*INSTRUCTIONS TO FOLLOW*. Your response must be made up of each line in the data below that contains the string "agent".

*RECORDS SUPPLIED*.
┌──

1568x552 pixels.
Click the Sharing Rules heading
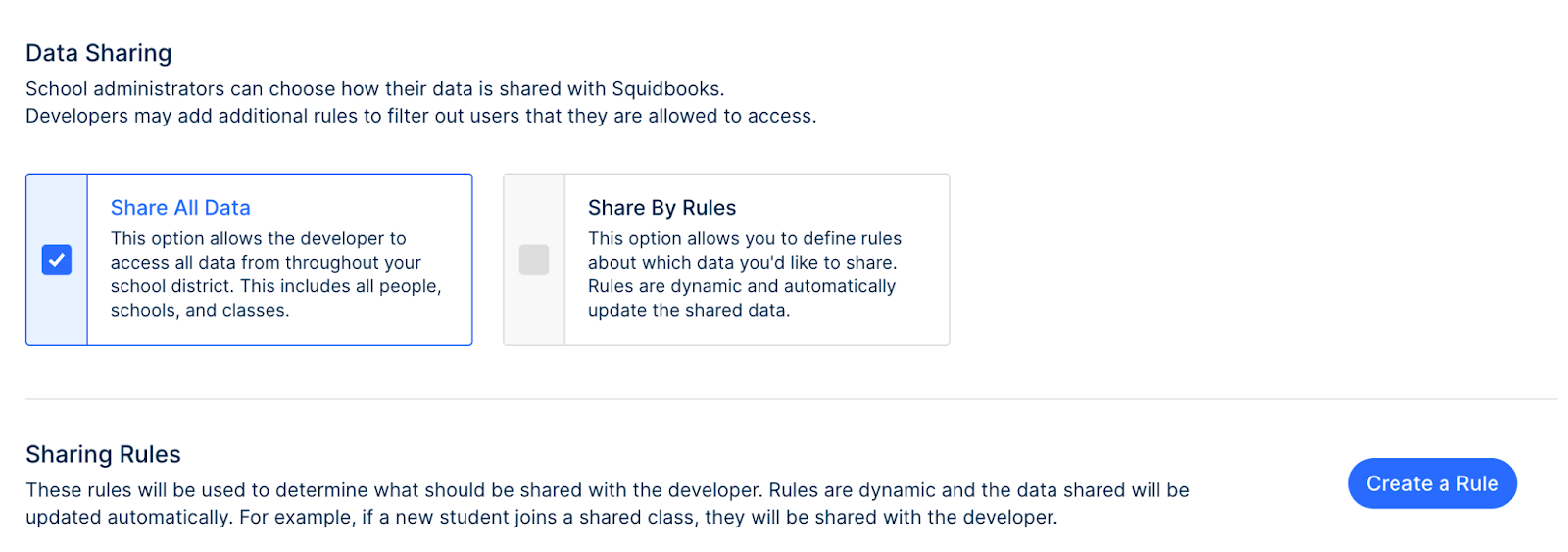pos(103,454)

└──
┌──

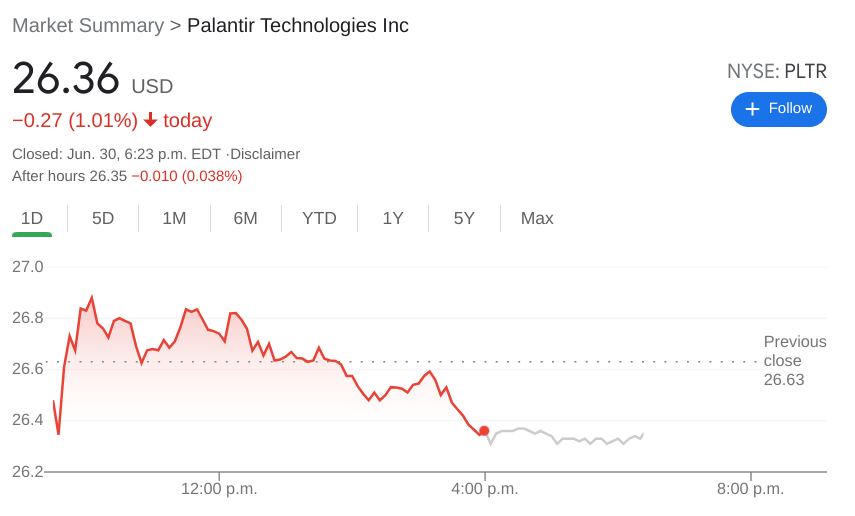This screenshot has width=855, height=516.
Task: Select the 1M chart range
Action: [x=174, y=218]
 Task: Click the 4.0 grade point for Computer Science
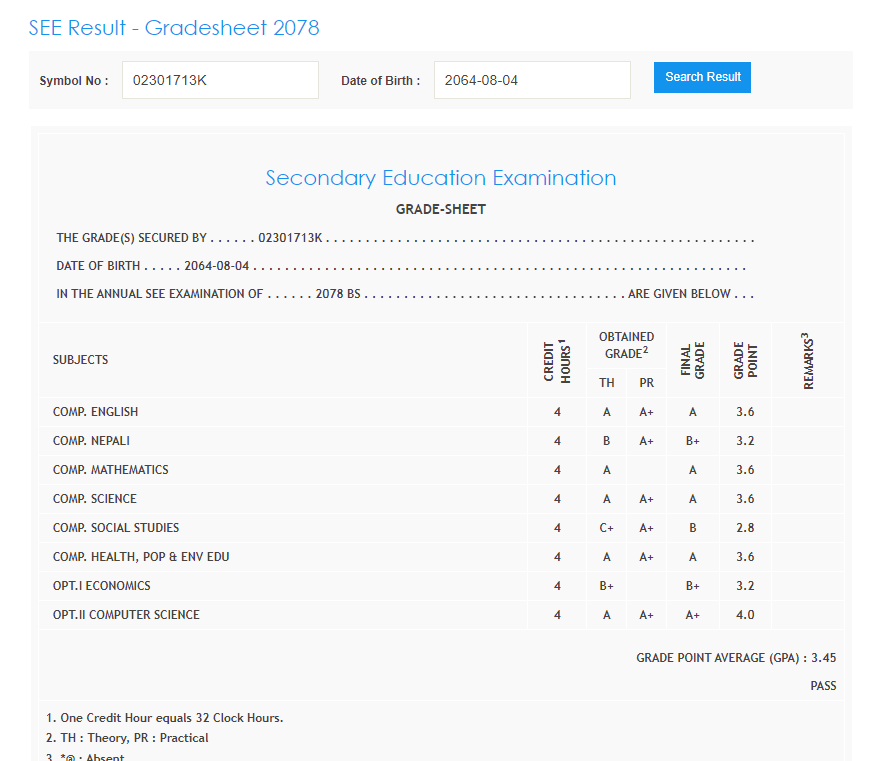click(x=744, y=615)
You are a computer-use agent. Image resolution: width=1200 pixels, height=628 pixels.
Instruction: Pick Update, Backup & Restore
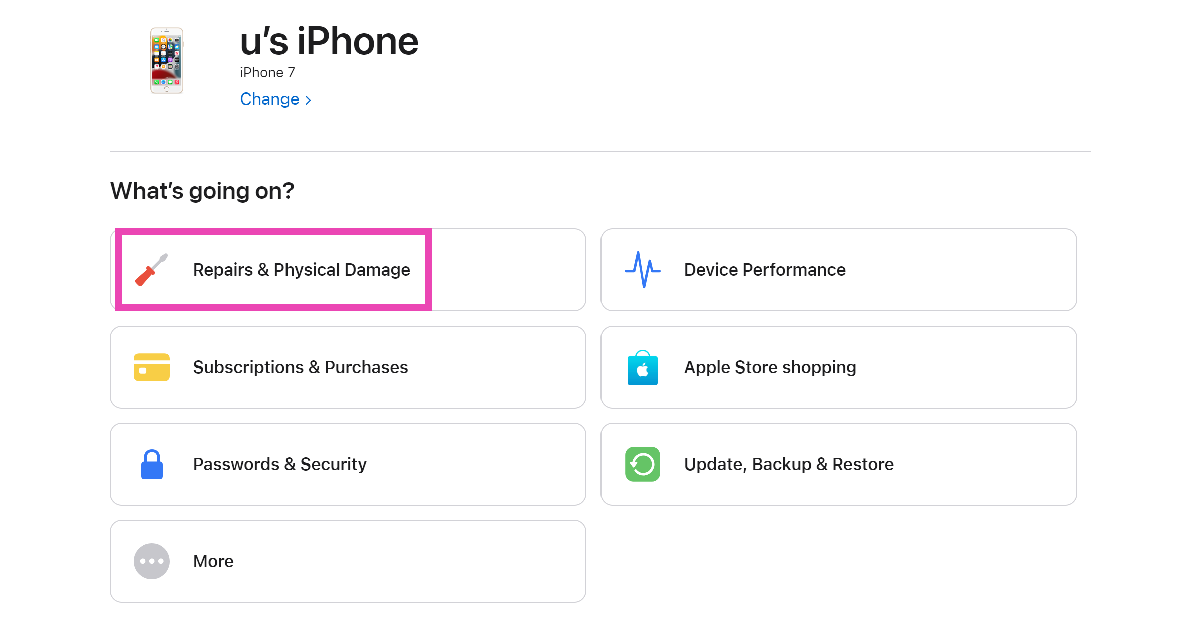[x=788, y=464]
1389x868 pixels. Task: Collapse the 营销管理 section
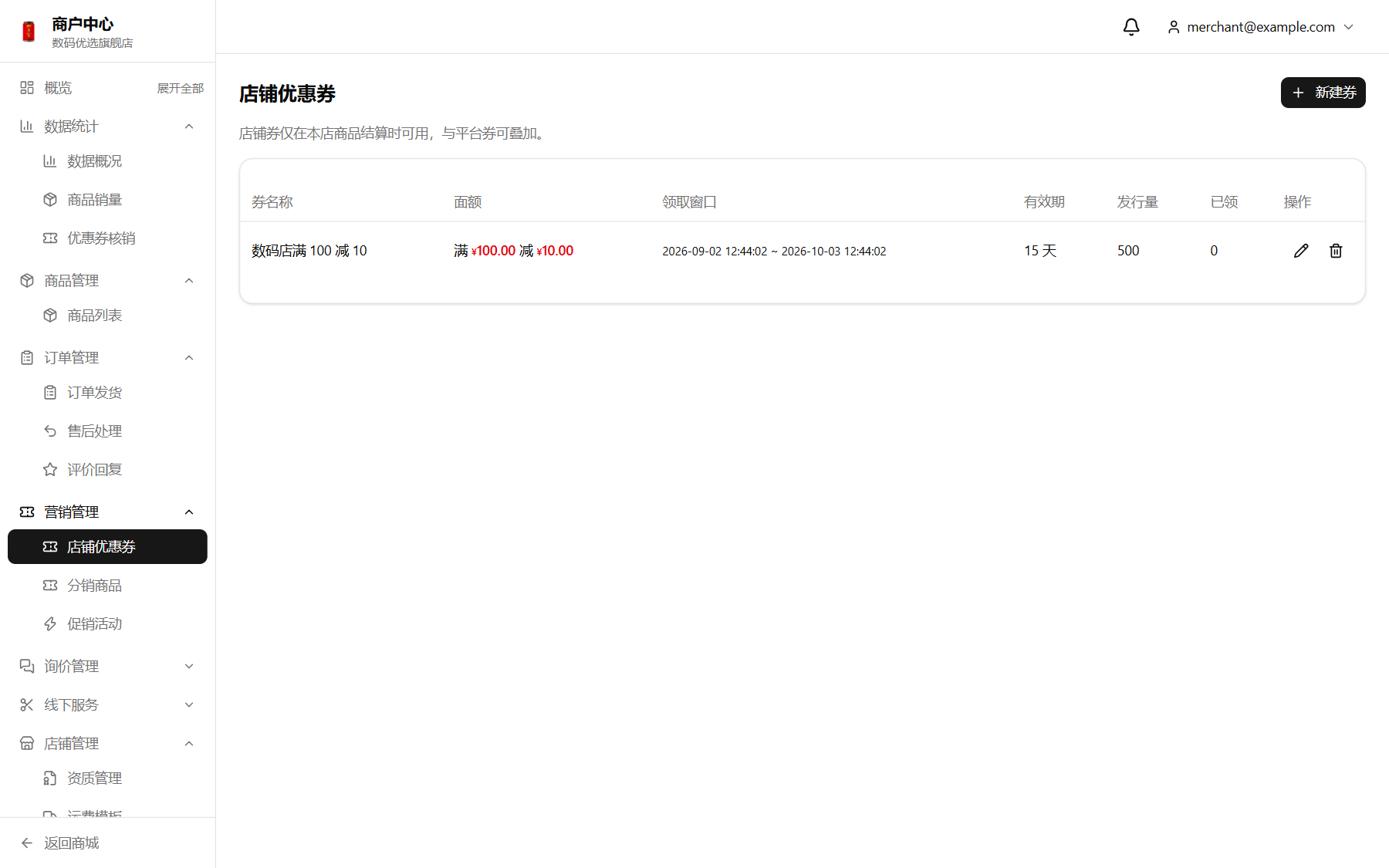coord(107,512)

└──
┌──

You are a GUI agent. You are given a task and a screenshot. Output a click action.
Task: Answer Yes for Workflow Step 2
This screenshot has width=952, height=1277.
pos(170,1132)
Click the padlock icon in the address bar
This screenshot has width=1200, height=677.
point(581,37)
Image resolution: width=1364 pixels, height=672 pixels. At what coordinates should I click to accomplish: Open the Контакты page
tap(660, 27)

└──

*ANSWER*.
You are a computer-use agent. Image resolution: width=1200 pixels, height=628 pixels.
You are a GUI agent. You are given a task and a screenshot. Output a click action.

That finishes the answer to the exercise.